Témoignage

 

Le médecin qui a failli être fusillé parce qu'il ressemblait un peu trop à l'Empereur

 

Dans ses «Mémoires et Campagnes», Dominique-Jean Larrey, chirurgien en chef de la Grande Armée relate comme suit sa rencontre avec ces Prussiens, laquelle faillit lui coûter la vie...

 

«Me dirigeant à l'ouest vers la frontière, j'étais venu presque au bord de la Sambre lorsqu'à la pointe du jour je fus enveloppé par un corps de lanciers prussiens... Je fus impitoyablement désarmé et presque dépouillé de tous mes vêtements; les officiers eux-mêmes se partageaient ma bourse qui contenait une quarantaine de napoléons, s'emparèrent de mes armes, de ma bague et de ma montre... Ma taille et une redingote grise que je portais me donnaient quelque ressemblance avec l'Empereur. Je fus d'abord pris pour sa personne et on me conduisit auprès de l'officier prussien, puis près d'un autre officier général, qui par un moment de fureur s'était décidé à me faire passer par les armes. Mais au moment où les soldats étaient prêts à faire feu, un chirurgien-major prussien me reconnut et obtint la suspension de cette mesure barbare».

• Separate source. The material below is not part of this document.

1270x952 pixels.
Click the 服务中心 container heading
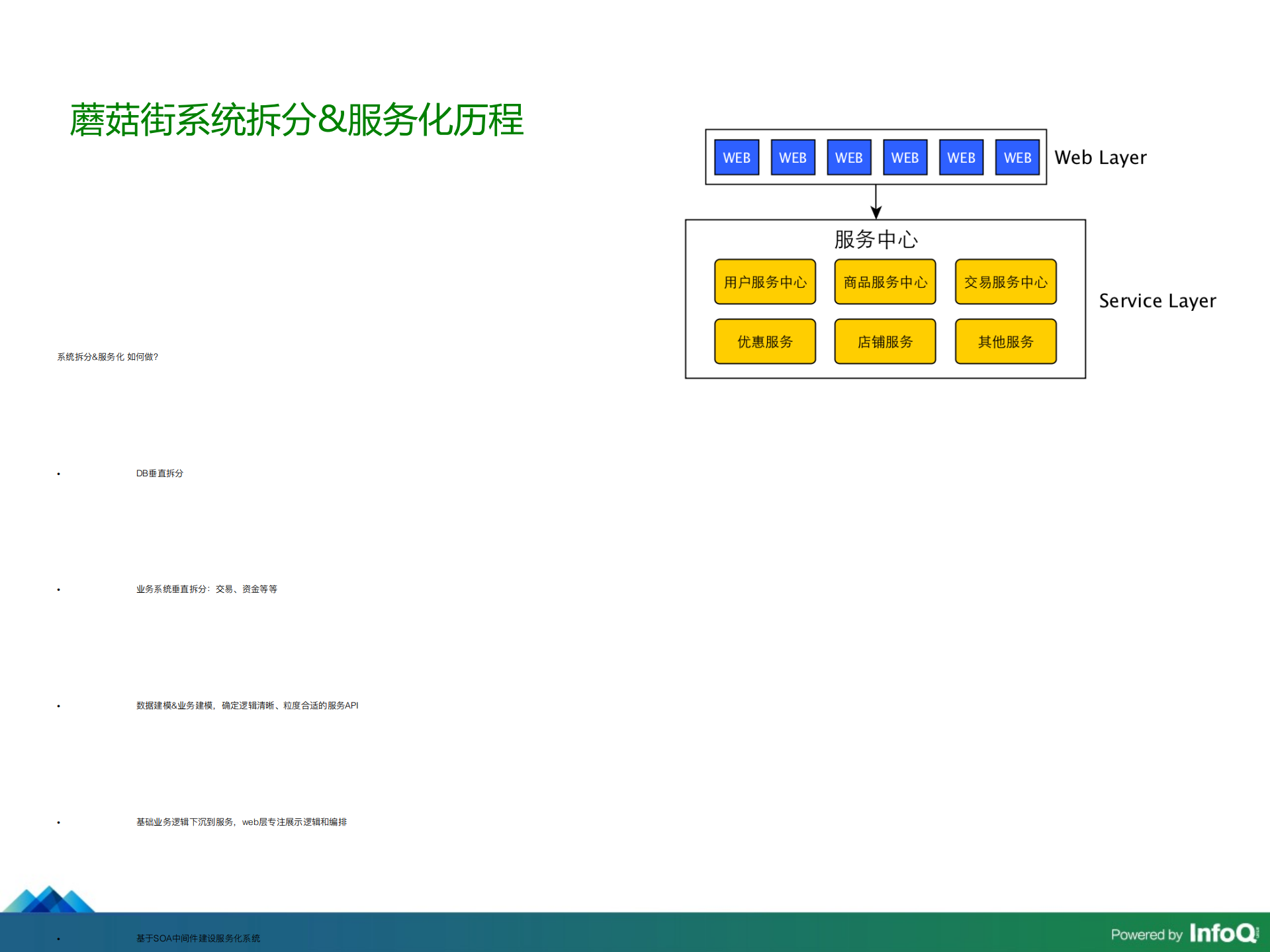click(x=875, y=239)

«L'ordre est donné de me conduire près du général Bülow qui m'avait vu à Berlin; II fut touché de me voir dans l'état de gène et de dénuement où l'on l'avait réduit : j'étais pieds nus et à peine couvert de ma redingote et d'un pantalon (...) J'avais les mains liées derrière le dos et la tête couverte de lignes ensanglantés. On me débarrassa sur le champ de mes entraves et on me conduisit chez le feld-maréchal Blücher, auquel mon nom était connu, car j'avais sauvé la vie de son fils dans l'un des combats de la campagne d'Autriche, où il fut grièvement blessé et fait prisonnier. Aussi le maréchal me traita-t-il avec bonté. Après m'avoir fait déjeuner avec lui et m'avoir fait présent de douze frédérics en or, il me fit conduire en voiture de poste à Louvain».

 

Hébergé chez un avocat de cette ville, Larrey poursuit son récit en ces termes : « Il me serait difficile de retracer les marques d'amitié et de haute estime que ce respectable vieillard me donna pendant mon séjour à Louvain. Au total, je peux dire que les habitants de la Belgique sympathisaient de cœur et d'âme avec les Français».

 

S'étant rendu à Bruxelles, dans les hôpitaux installés par les Anglais, il vanta les mérites de chirurgiens belges : «Je ne saurais, écrit-il, assez faire l'éloge du zèle, de l'activité et de l'intelligence qu'ils mirent à remplir leurs pénibles et importantes fonctions. Presque tous nos blessés étaient réunis à l'hôpital militaire dirigé par l'un de mes anciens collaborateurs, le docteur Seutin (*), sujet actif, plein de zèle et d'une intelligence rare. A Bruxelles, comme à Louvain, les habitants se disputaient à l'envi, l'avantage de posséder chez eux le plus grand nombre de blessés français; rien ne leur était épargné; on leur prodiguait les soins les plus tendres et les plus généreux : jamais hospitalisation n'a été exercée avec plus de désintéressement».

 

(*) Né à Nivelles en 1793. Dès 1812, il décroche une place d’élève interne à l’hôpital et obtient les premiers prix d’anatomie et de médecine opératoire.

Louis Seutin n’échappe pas à la conscription, recruté dans la garde impériale,  il peut cependant terminer ses études, réussir ses examens à Paris, et est enrôlé comme chirurgien aide-major dans la Grande Armée.

En 1813, Seutin se trouve sous les ordres du chirurgien chef LARREY, chirurgien militaire réputé, et il y fait ses premières armes chirurgicales au milieu des combats. Sa tâche consiste à soigner les blessés lors de plusieurs batailles en Allemagne (Leipzig) ; il se retrouve cependant prisonnier durant quelques mois.

 

Licencié du service militaire français, il rentre en 1814 en Belgique sous l'occupation hollandaise.

 

Le 18 juin 1815, au gré des dominations subies, il travaille dans le camp adverse, celui des forces «hollando-belges», à la bataille de Waterloo. Dans une clinique improvisée près du champ de bataille, il détient le record d’amputation sur une journée, avec pas moins de 32 amputations réalisées dès 11 heures du matin !

 

Après 1830, Seutin jouera un rôle important dans la création du Service de santé de l’armée belge, dont il deviendra médecin en chef.